NAIROBI — It was a message delivered not with the thunderous crescendo of a political rally, but with the measured, somber weight of a patriarch stepping into a void that still feels impossible to fill.
Dr. Oburu Odinga, now the ODM Party Leader following the seismic events of October 2025, ushered in the New Year with a stirring call for resilience. Addressing a base still reeling from the death of his brother, Raila Odinga, and the stinging defeat in the African Union Commission (AUC) elections earlier in the year, Oburu did not mince words: 2025 was a crucible of fire.
“The year 2025 has tried our strength as a people,” Oburu said in a statement released to newsrooms on Wednesday. “Yet, time and again, Kenyans proved that our strength lies in our unity, our hard work, and our unbreakable hope for a better tomorrow.”
The Senator’s address comes at a fragile moment for the Orange Democratic Movement. The opposition outfit is currently navigating a treacherous transition, with fissures emerging between the ‘old guard’ and youthful firebrands like Secretary General Edwin Sifuna.
Oburu acknowledged the internal jitters but framed them as the growing pains of a movement evolving beyond its founder. He explicitly warned against the centrifugal forces threatening to tear the party apart just two years shy of the 2027 General Election.
Beyond politics, Oburu pivoted to the bread-and-butter issues squeezing the average Kenyan household. With the cost of living remaining stubbornly high, he criticized the current administration’s economic policies, noting that “unity is meaningless if the plate is empty.”

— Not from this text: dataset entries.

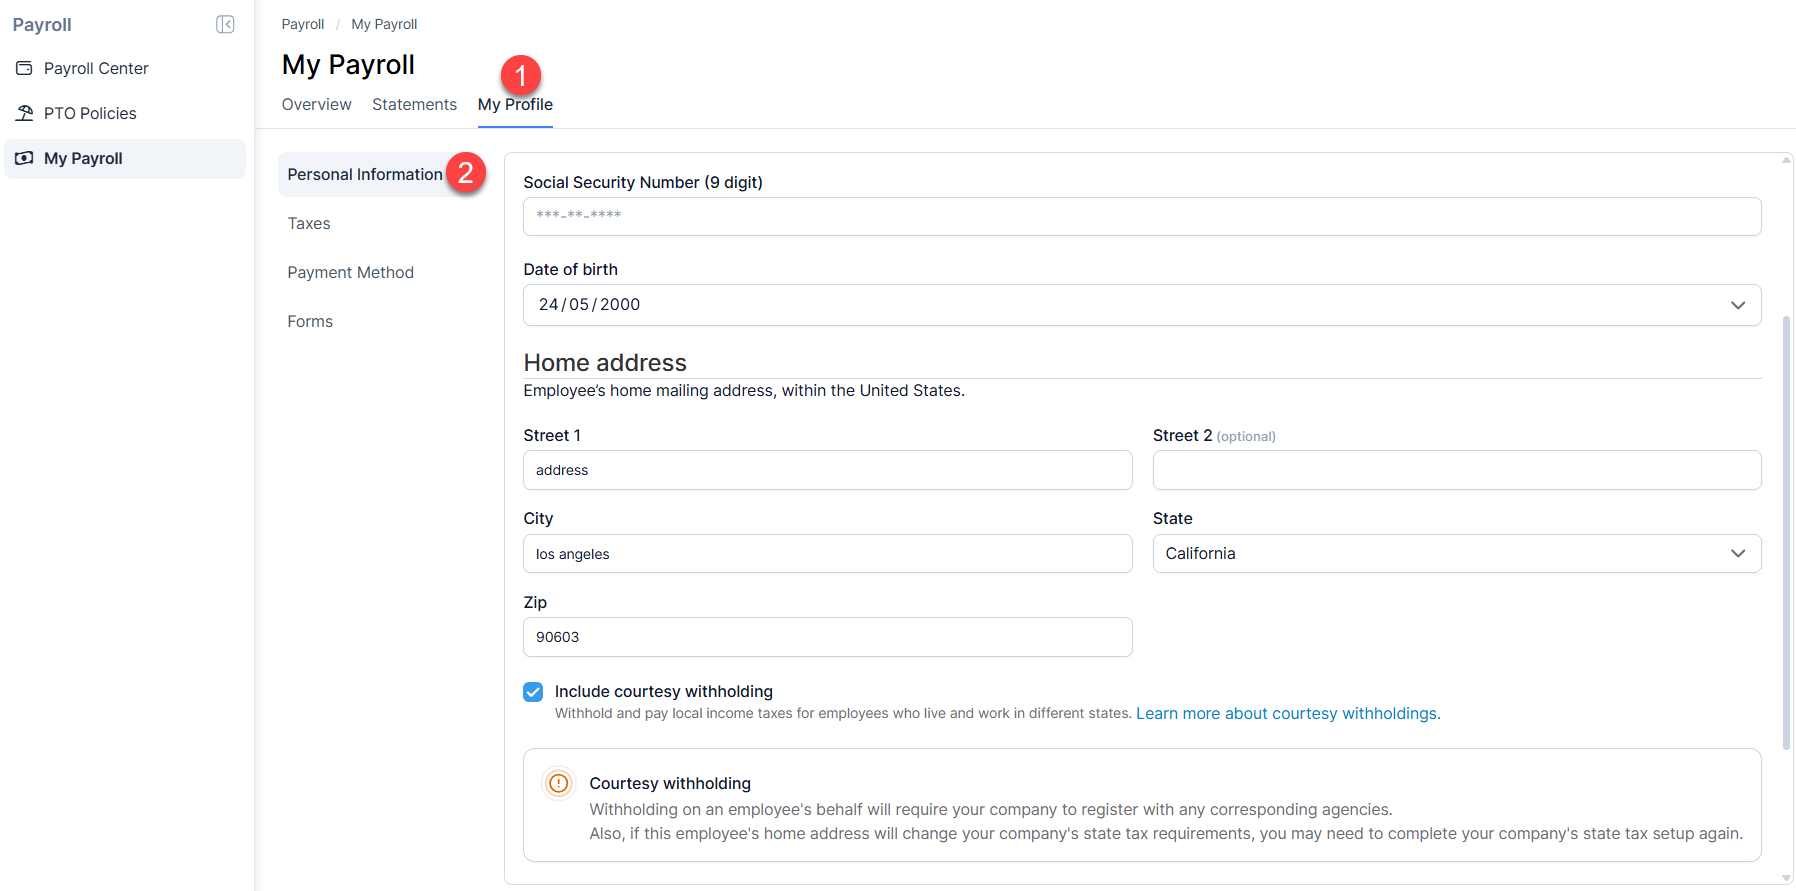Collapse the Payroll sidebar panel
1796x891 pixels.
click(x=226, y=24)
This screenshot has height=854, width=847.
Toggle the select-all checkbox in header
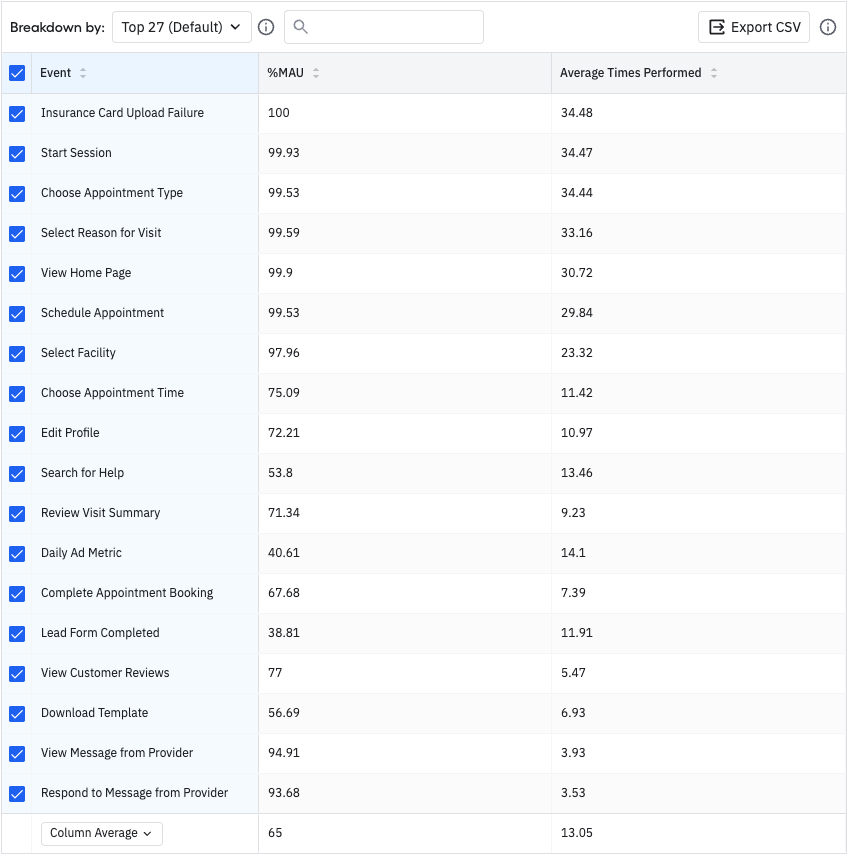pyautogui.click(x=17, y=73)
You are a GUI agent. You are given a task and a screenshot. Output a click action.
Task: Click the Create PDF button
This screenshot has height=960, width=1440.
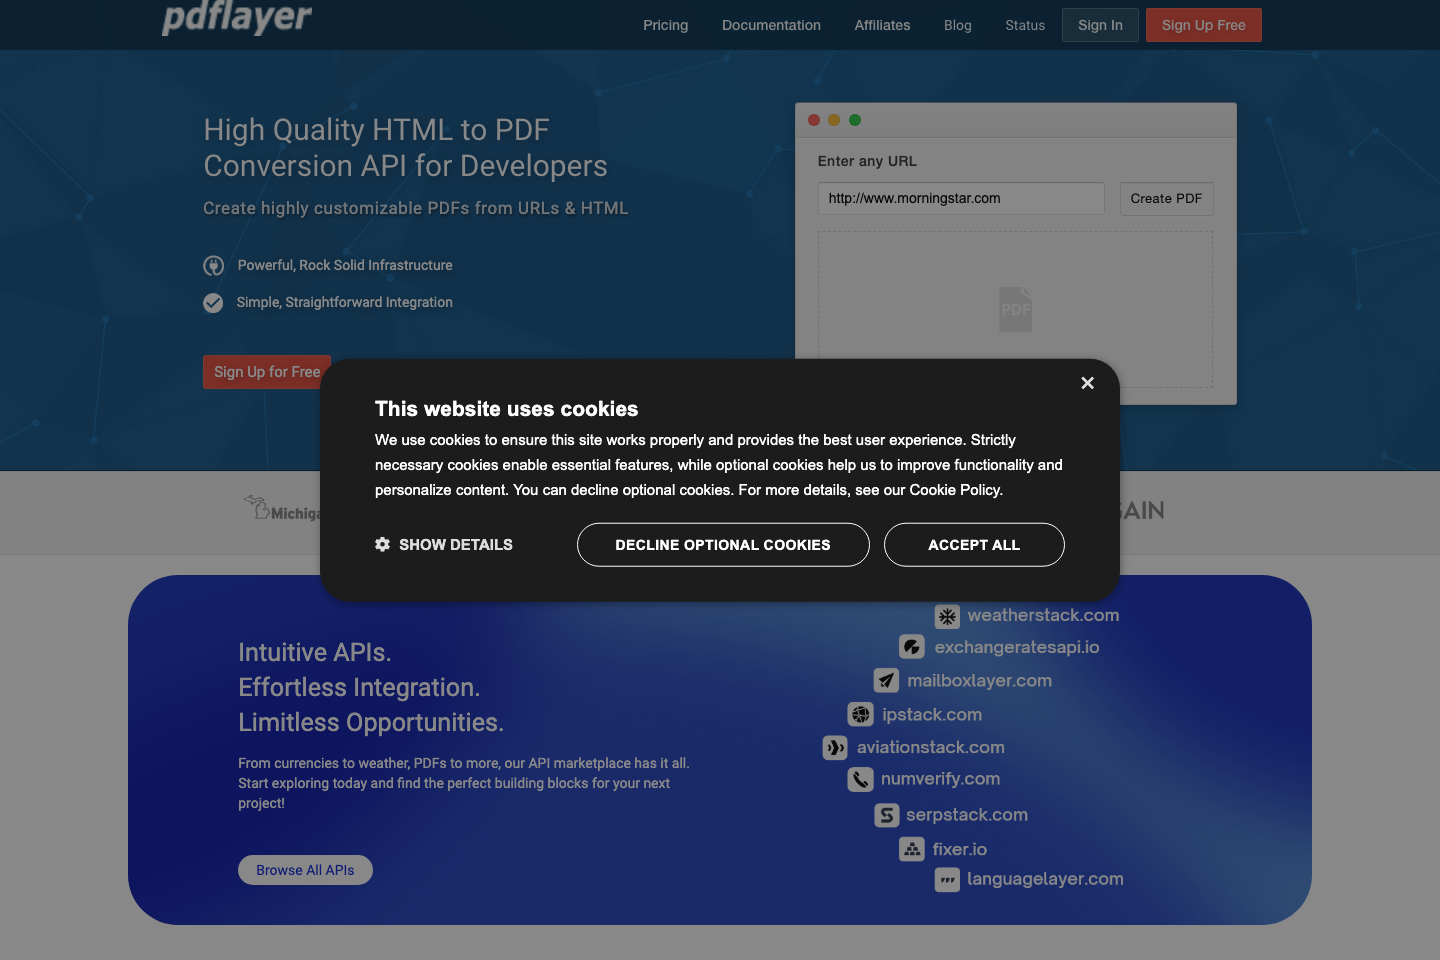tap(1166, 198)
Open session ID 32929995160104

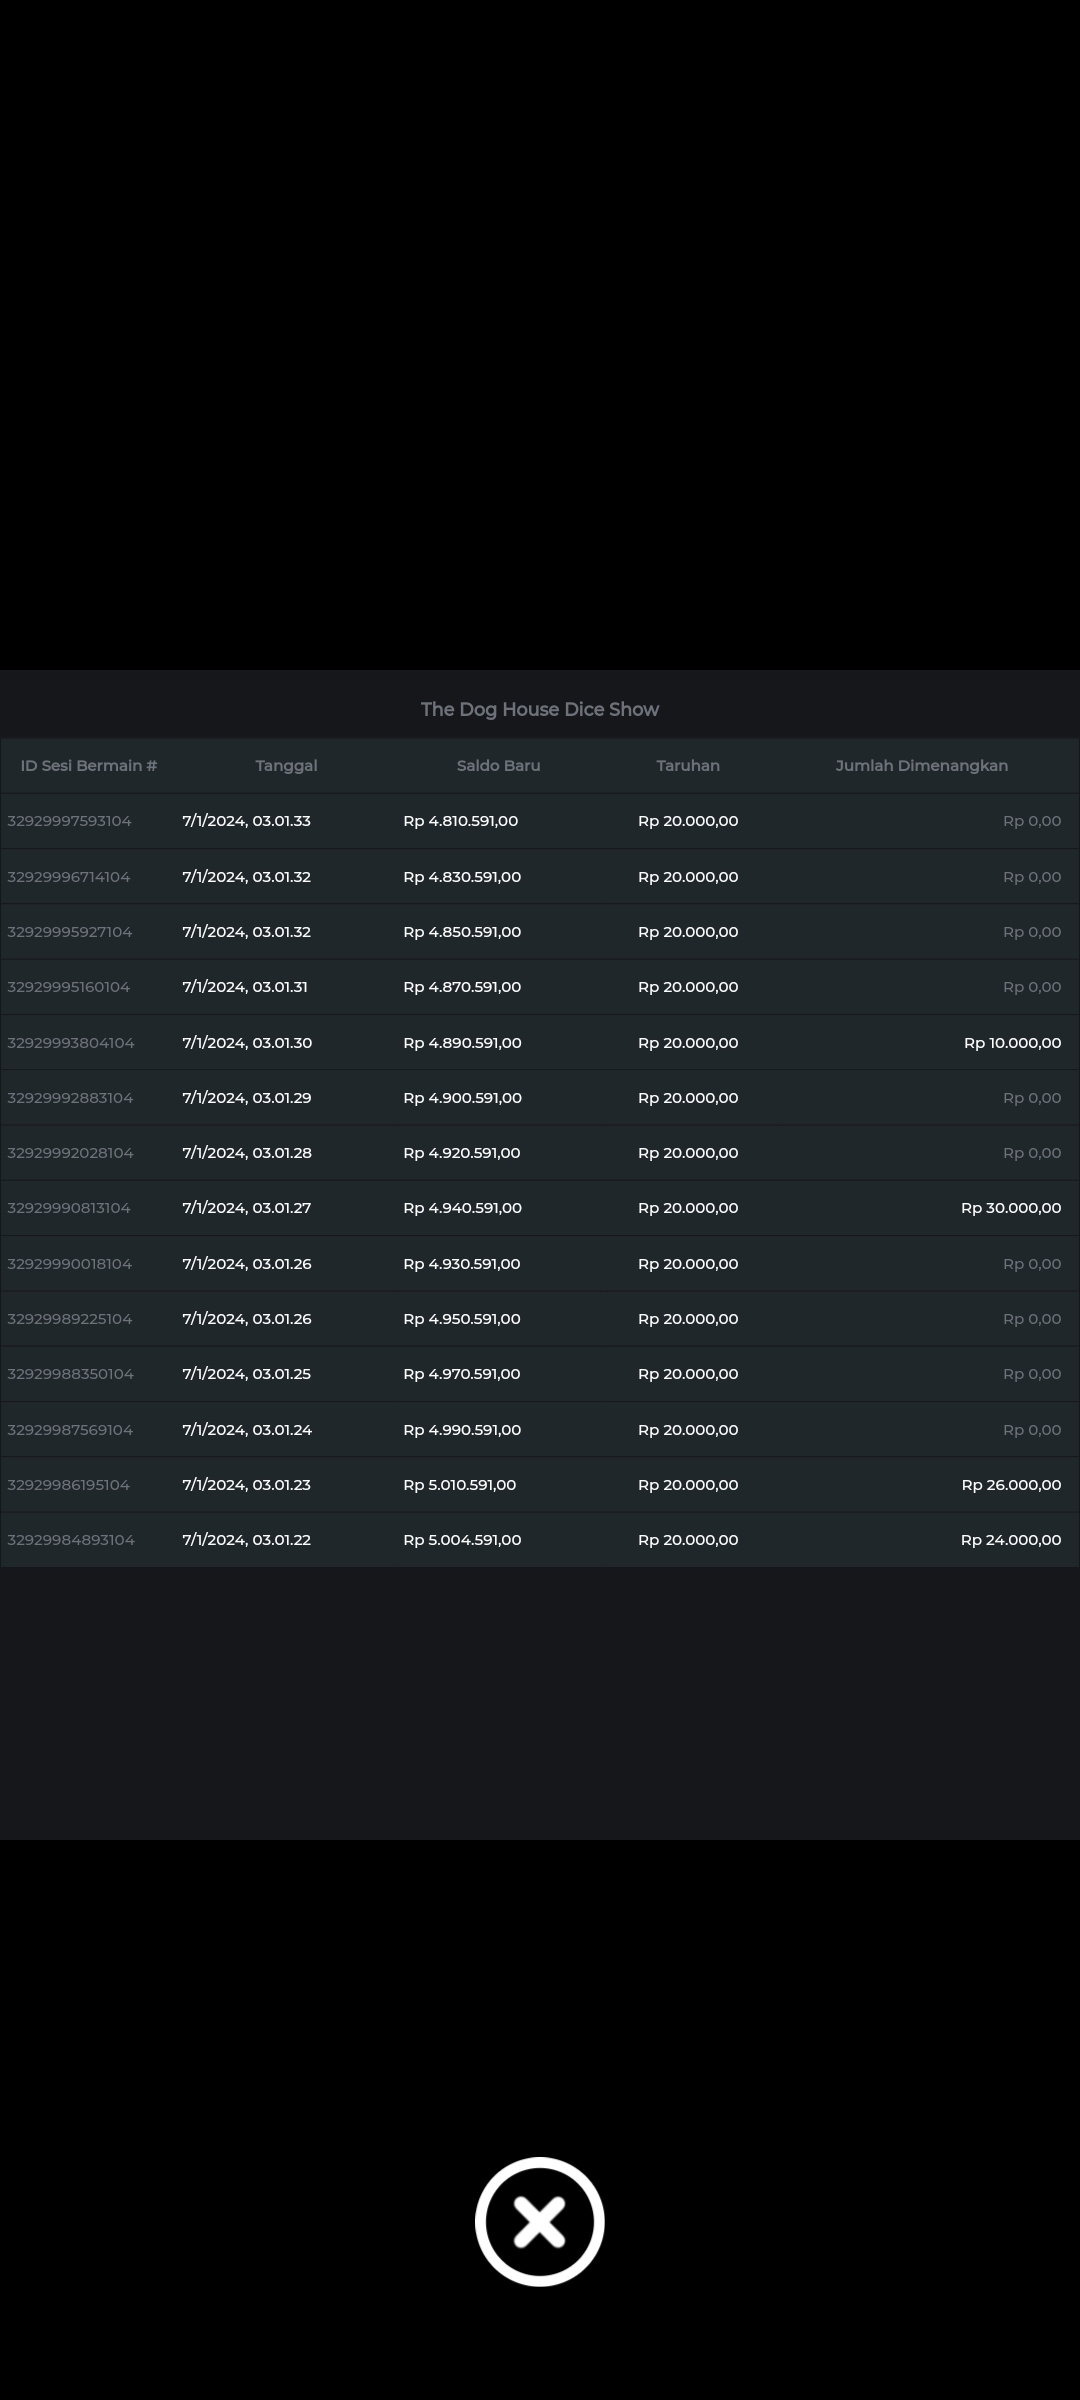click(x=69, y=987)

He highlighted the plight of farmers and the unemployed youth—demographics that formed the bedrock of Raila’s support base. “We envision a Kenya where farmers earn fair returns and where jobs are created through innovation, not just rhetoric,” he emphasized.
The Senator also touched on the diplomatic heartbreak of February 2025, when Raila Odinga lost the AUC Chairmanship to Djibouti’s Mahmoud Ali Youssouf in a tense vote in Addis Ababa. That loss, followed by Raila’s passing months later, marked the end of an era for Pan-Africanism from a Kenyan perspective.
Yet, Oburu insisted that the “spirit of the struggle” did not die in Addis, nor was it buried in Bondo. “We fell, but we did not break,” he said. “The dream of a Kenya that works for all—not just the chosen few—remains our guiding star.”
As the political drums for 2027 begin to beat, all eyes will be on Dr. Oburu. Can he hold the center together, or will the Orange party unravel without the magnetic force of the Enigma? For now, his message is clear: The mourning period is over; the work of rebuilding begins.